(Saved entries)

╭──

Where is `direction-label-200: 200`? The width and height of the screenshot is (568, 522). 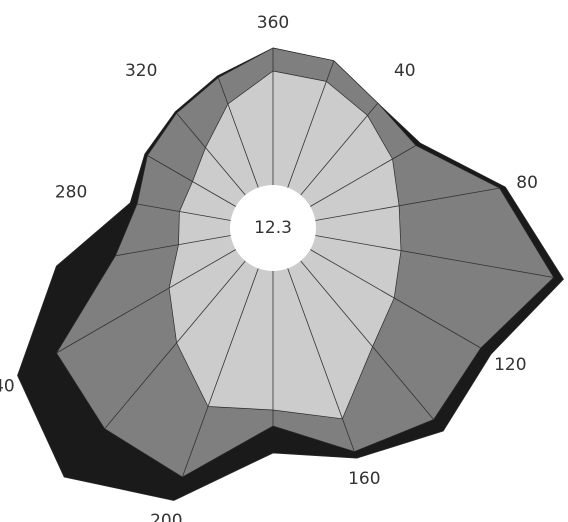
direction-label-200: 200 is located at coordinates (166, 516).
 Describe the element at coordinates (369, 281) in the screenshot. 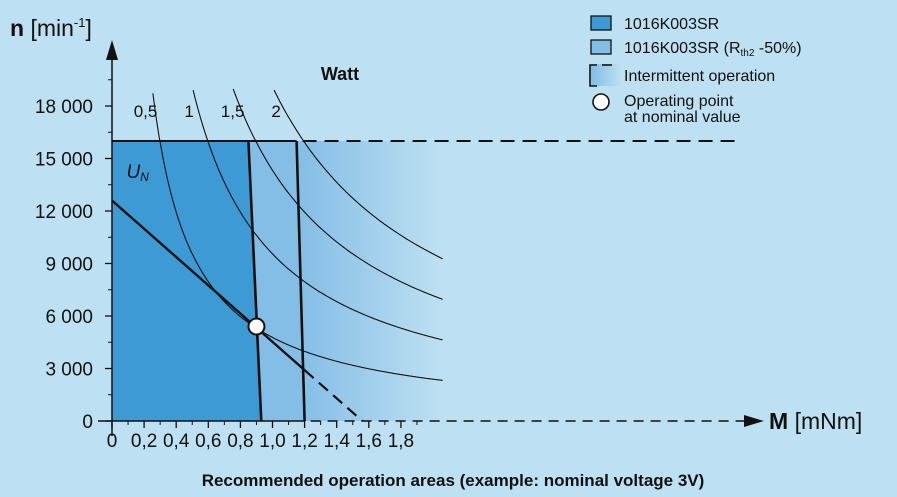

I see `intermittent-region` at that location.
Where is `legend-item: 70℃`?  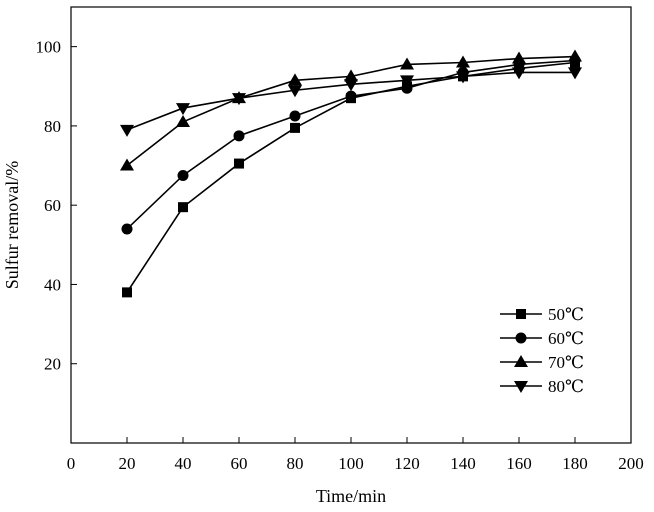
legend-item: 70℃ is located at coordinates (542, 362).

╰──

▶ [BRIEF] Reproduce each of the items above word for word, leaving out the pictures.

▶ [TASK OUTPUT]
Where is `direction-label-200: 200`? The width and height of the screenshot is (568, 522). 
direction-label-200: 200 is located at coordinates (166, 516).
 Describe the element at coordinates (369, 281) in the screenshot. 

I see `intermittent-region` at that location.
Where is `legend-item: 70℃`?  
legend-item: 70℃ is located at coordinates (542, 362).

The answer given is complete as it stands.